Posted by: Ferd Frederix | Friday, May 04, 2012 at 06:07 PM
@Ferd Good ideas. Indeed, I remember talking to someone in 2007 who was doing just that -- though the physics engine was actually not so accurate in those days and effectively a limiting factor.
I quite like LSL but I suspect few would promote it as the ideal first programming language (Scratch seems to have won out there).
Ultimately Linden Lab, for whatever reason, decided that education was no longer a priority area for them. The way in which this was done necessarily engendered doubt in the minds of educators.
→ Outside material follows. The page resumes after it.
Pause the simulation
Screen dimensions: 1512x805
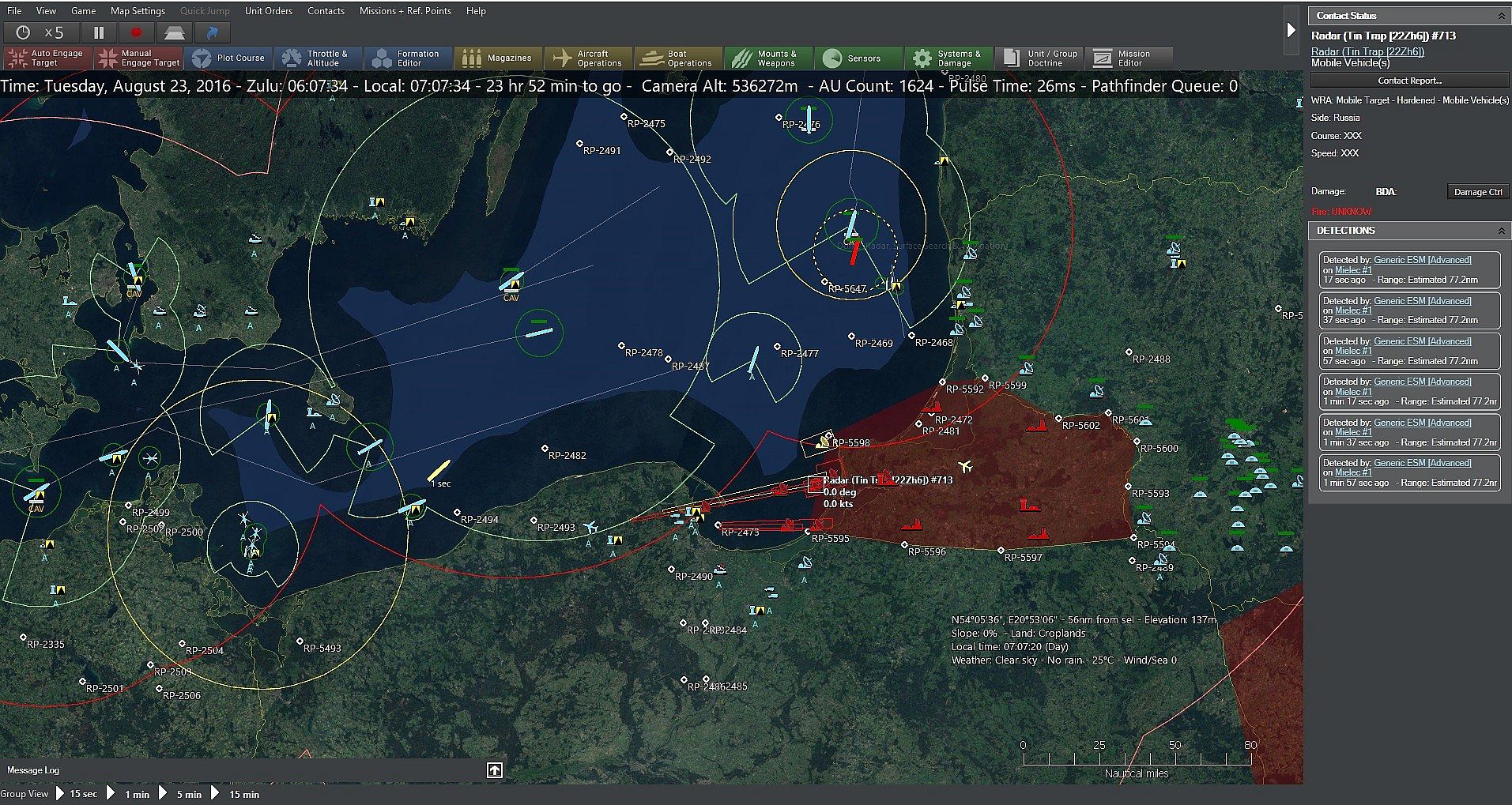coord(99,32)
This, allied to limited interest from hard-pressed colleagues and students, not to mention financial issues, led to education scaling back, migrating to OpenSim or withdrawing completely.
The significant news this week may not be Joe shifting platform but the announcement of edX, the partnership between Harvard and MIT to certificate free courses delivered on their platform. I suspect there may be a metaverse niche there somewhere.
Posted by: Graham Mills | Saturday, May 05, 2012 at 04:26 AM
Irony of ironies:
After writing the post Hamlet references, I was asked by my departmental chair to instead teach a first-year course that includes, as a final project in lieu of a traditional exam, work in a virtual world + a reflective essay or digital story.
I think we missed the fall deadline for iPad grants! So no mobile for me, in all likelihood, until the 2013 academic year.
For the final we'll use my build in SL (if the sponsoring uni does not leave SL this summer because of tier costs) or the full version of that build, an entire region worth of Poe-themed content, in Jokaydia Grid.
I pay my own way there...that's another obligatory meme, Hamlet: 6 months of OpenSim tier for half what one month costs in SL :)
Posted by: Iggy | Saturday, May 05, 2012 at 06:31 AM
As to Hamlet's question about why more educators have not tried SL:
1) Tawdry rep of SL from the hype era + (good news in the long-term) slowly eroding resistance to anything "gamelike."
2) Unusual UI and fear of not being expert at something. One music faculty member who tried SL reported "My avatar bumped into walls, kept falling down, and I felt folks were laughing at me."
3) Lack of use in everyday life. I'm finding that faculty and students who carry mobile devices are more likely to try a new app and play a bit.
Mystery: a laptop is very portable and can run SL pretty well. What is it about laptops that keeps faculty and students from trying out new apps, as compared to mobile devices?
The Physics faculty member I note in my post found Sky Safari, and saw an immediate use with our campus telescope. In a sort of augmented-reality setup, students use the app alongside the RL scope. They use the iPad to take notes for class assignments and upload that to the course blog.
SL could not do that, even in a cool 3D astrophysics simulation; you don't point your laptop running SL at the sky to get a sky map. Sky Safari, on the other hand, is all about that feature.
Posted by: Iggy | Saturday, May 05, 2012 at 06:42 AM
Still if not Sl, many are using Open sims, so Educators did not loose a amzazing tool, they are simply not paying outrageous prizes for its use!